• [DOCUMENT EXCERPT]:
America's largest warehouse market is full and major US
retailers such as Best Buy and Target Corp warn of slowing sales as shoppers
tighten their belts after early COVID-era spending binges.
The effect is acutely felt in Vietnam's northern province of
Thai Nguyen, one of Samsung's two mobile manufacturing bases in the country
where the world's largest smartphone vendor churns out half of its phone
output, according to the Vietnam government.
Samsung, which shipped around 270 million smartphones in
2021, says the campus has the capacity to make around 100 million devices a
year, according to its website.
"We are going to work just three days per week, some
lines are adjusting to a four-day workweek instead of six before, and of course
no overtime is needed," Pham Thi Thuong, a 28-year-old worker at the plant
told Reuters.
Reuters could not immediately establish whether Samsung is
shifting production to other manufacturing bases to make up for reduced output
from the Vietnamese factory. The company also makes phones in South Korea and
India.
Samsung told Reuters it has not discussed reducing its
annual production target in Vietnam.
The South Korean tech giant is relatively optimistic about
smartphone demand in the second half, saying on its earnings call last week
that supply disruptions had mostly been resolved and that demand would either
stay flat or even see single-digit growth.
It is aiming for foldable phone sales to surpass that of its
past flagship smartphone, the Galaxy Note, in the second half. It is expected
to unveil its latest foldables on August 10.
But a dozen workers interviewed by Reuters outside the
factory almost all said business is not good.
Thuong and her friends who have been working for Samsung for
around five years said they had never seen deeper production cuts.

• [PROBLEMS TO WORK ON]:
- 1) Copy the stretch of the report on Samsung's Vietnam plant from "Samsung told Reuters" through "on August 10.".
- 2) Using the report on Samsung's Vietnam plant, decide whether each statement agrees with it. Answer yes or no for each and quote the deciding words. (a) Samsung shipped around 270 million smartphones in 2021. (b) Samsung told Reuters it plans to lower its annual production target in Vietnam. (c) Samsung is expected to unveil its latest foldables on August 10.

(Stored records)
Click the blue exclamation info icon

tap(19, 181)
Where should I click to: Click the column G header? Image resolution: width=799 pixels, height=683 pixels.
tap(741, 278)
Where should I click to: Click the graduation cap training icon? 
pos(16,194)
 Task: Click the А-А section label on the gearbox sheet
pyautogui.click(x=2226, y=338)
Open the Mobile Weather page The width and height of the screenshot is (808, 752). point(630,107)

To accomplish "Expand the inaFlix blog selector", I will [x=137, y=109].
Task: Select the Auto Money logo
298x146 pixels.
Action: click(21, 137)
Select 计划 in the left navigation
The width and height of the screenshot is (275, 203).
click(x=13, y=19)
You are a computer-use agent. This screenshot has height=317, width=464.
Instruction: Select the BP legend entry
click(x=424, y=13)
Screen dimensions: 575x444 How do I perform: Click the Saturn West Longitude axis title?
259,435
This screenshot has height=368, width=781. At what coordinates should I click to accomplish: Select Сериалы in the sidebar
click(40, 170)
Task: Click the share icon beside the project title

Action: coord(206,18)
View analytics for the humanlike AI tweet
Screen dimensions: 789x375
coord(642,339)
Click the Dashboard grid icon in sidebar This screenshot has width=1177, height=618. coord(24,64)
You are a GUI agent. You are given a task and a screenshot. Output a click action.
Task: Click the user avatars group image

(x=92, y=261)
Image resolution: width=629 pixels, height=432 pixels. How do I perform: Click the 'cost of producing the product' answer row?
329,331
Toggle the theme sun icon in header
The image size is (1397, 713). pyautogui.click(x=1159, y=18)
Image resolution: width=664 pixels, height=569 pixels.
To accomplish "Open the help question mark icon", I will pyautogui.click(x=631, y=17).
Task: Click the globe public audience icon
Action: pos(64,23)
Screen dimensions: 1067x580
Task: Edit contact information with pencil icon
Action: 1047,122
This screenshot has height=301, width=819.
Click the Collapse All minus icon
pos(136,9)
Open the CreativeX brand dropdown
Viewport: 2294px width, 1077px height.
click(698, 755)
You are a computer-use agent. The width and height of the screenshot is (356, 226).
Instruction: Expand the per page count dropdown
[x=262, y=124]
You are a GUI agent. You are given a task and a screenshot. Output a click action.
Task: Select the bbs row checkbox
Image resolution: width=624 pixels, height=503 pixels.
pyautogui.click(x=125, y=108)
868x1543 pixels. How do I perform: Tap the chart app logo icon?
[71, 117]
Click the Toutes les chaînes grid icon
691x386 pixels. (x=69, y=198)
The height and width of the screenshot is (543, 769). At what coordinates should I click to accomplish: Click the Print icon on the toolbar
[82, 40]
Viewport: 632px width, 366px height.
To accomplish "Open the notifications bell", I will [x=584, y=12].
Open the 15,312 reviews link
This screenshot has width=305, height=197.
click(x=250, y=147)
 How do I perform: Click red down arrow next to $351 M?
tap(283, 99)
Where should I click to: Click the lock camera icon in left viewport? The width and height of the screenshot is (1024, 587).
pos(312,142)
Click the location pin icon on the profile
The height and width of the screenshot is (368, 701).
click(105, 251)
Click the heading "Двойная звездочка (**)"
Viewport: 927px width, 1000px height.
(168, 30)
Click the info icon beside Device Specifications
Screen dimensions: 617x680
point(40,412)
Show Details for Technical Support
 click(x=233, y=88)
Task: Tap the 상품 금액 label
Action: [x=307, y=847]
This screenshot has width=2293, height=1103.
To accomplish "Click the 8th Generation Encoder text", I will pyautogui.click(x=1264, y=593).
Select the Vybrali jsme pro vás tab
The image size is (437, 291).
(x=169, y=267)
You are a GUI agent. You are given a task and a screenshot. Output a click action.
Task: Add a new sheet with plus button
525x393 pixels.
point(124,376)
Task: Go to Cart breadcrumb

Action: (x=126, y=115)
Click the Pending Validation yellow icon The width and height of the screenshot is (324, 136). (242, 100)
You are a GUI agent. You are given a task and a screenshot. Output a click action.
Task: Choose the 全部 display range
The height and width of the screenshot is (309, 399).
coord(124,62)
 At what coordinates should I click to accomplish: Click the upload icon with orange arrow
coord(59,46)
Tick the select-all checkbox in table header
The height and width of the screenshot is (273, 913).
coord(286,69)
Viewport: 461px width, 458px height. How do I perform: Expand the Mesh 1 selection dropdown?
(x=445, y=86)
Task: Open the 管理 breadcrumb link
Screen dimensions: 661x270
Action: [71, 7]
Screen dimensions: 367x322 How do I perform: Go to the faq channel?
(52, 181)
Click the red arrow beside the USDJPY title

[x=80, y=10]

• [PER-TASK ANSWERS]:
- 1)
Samsung told Reuters it has not discussed reducing its
annual production target in Vietnam.
The South Korean tech giant is relatively optimistic about
smartphone demand in the second half, saying on its earnings call last week
that supply disruptions had mostly been resolved and that demand would either
stay flat or even see single-digit growth.
It is aiming for foldable phone sales to surpass that of its
past flagship smartphone, the Galaxy Note, in the second half. It is expected
to unveil its latest foldables on August 10.

- 2)
(a) Yes: "Samsung, which shipped around 270 million smartphones in 2021"
(b) No: "Samsung told Reuters it has not discussed reducing its annual production target in Vietnam."
(c) Yes: "It is expected to unveil its latest foldables on August 10."